Racial composition as of the 2020 census
| Race | Number | Percent |
|---|---|---|
| White | 221 | 93.6% |
| Black or African American | 1 | 0.4% |
| American Indian and Alaska Native | 3 | 1.3% |
| Asian | 0 | 0.0% |
| Native Hawaiian and Other Pacific Islander | 0 | 0.0% |
| Some other race | 6 | 2.5% |
| Two or more races | 5 | 2.1% |
| Hispanic or Latino (of any race) | 7 | 3.0% |

===2000 census===

As of the 2000 census, there was a population of 293, with 116 households and 88 families residing in the city. The population density was 206.4 PD/sqmi. There were 125 housing units at an average density of 88.1 /sqmi. The racial makeup of the city was 99.66% White and 0.34% Native American. Hispanic or Latino of any race were 0.34% of the population.

There were 116 households, out of which 33.6% had children under the age of 18 living with them, 62.1% were married couples living together, 10.3% had a female householder with no husband present, and 23.3% were non-families. 20.7% of all households were made up of individuals, and 13.8% had someone living alone who was 65 years of age or older. The average household size was 2.53 and the average family size was 2.90.

In the city, the population was spread out, with 25.3% under the age of 18, 4.4% from 18 to 24, 31.1% from 25 to 44, 17.4% from 45 to 64, and 21.8% who were 65 years of age or older. The median age was 39 years. For every 100 females, there were 92.8 males. For every 100 females age 18 and over, there were 88.8 males.

The median income for a household in the city was $26,111, and the median income for a family was $37,813. Males had a median income of $28,125 versus $21,250 for females. The per capita income for the city was $13,805. About 3.4% of families and 9.2% of the population were below the poverty line, including 14.7% of those under the age of eighteen and 15.1% of those 65 or over.
==Notable people==
- Edward "Ed" Jones, represented Tennessee in the U.S. House of Representatives from 1969 to 1989; born in Yorkville

==Media==
Radio Stations
- WWGY 99.3 "Today's Best Music with Ace & TJ in the Morning"
- WTPR-AM 710 "The Greatest Hits of All Time"

==History==

John C. Kuykendall, from York District, South Carolina, first settled on the site in 1830, building a home and a store. Other settlers arrived shortly thereafter. By 1850 Yorkville was incorporated, with W.H. Miller as its first mayor.

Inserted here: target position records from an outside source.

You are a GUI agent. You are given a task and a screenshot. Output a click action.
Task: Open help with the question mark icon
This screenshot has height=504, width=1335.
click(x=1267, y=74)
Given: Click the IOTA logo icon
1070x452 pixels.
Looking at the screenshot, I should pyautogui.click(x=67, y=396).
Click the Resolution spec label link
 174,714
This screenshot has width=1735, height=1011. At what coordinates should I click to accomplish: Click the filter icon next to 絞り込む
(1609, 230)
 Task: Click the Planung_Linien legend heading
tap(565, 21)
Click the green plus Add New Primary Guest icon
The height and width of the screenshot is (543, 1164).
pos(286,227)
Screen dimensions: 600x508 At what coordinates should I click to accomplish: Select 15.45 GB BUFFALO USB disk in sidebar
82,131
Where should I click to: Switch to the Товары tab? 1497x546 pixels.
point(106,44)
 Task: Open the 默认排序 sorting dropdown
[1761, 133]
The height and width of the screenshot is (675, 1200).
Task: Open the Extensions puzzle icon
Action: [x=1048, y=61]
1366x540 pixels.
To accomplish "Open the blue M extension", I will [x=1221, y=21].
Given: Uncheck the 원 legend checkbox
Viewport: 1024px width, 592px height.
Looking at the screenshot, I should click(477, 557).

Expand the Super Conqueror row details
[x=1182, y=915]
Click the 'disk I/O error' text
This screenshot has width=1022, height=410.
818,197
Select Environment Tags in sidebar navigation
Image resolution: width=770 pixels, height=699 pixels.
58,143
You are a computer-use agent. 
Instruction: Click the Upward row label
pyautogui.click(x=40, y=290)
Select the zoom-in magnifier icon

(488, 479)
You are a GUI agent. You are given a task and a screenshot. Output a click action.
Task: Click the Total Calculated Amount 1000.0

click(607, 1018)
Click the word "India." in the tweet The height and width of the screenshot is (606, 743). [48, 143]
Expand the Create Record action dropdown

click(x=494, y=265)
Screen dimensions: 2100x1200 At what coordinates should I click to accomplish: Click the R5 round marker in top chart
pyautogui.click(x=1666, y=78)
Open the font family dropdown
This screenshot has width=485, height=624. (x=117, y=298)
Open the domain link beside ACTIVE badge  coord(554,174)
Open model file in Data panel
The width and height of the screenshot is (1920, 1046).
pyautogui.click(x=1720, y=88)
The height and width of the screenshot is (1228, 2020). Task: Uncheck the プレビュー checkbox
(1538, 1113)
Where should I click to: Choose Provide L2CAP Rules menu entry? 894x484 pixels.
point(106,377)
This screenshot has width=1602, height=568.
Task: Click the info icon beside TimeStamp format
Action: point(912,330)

The Yorkville Hotel opened in 1840, and a flour mill and cotton gin were operating in Yorkville by 1870.

==Education==
Gibson County Special School District is the area school district. Gibson County High School is a comprehensive high school of the district.

==Churches==
The town has three churches: Yorkville Cumberland Presbyterian Church, Bethel Baptist Church and the Yorkville Church of Christ.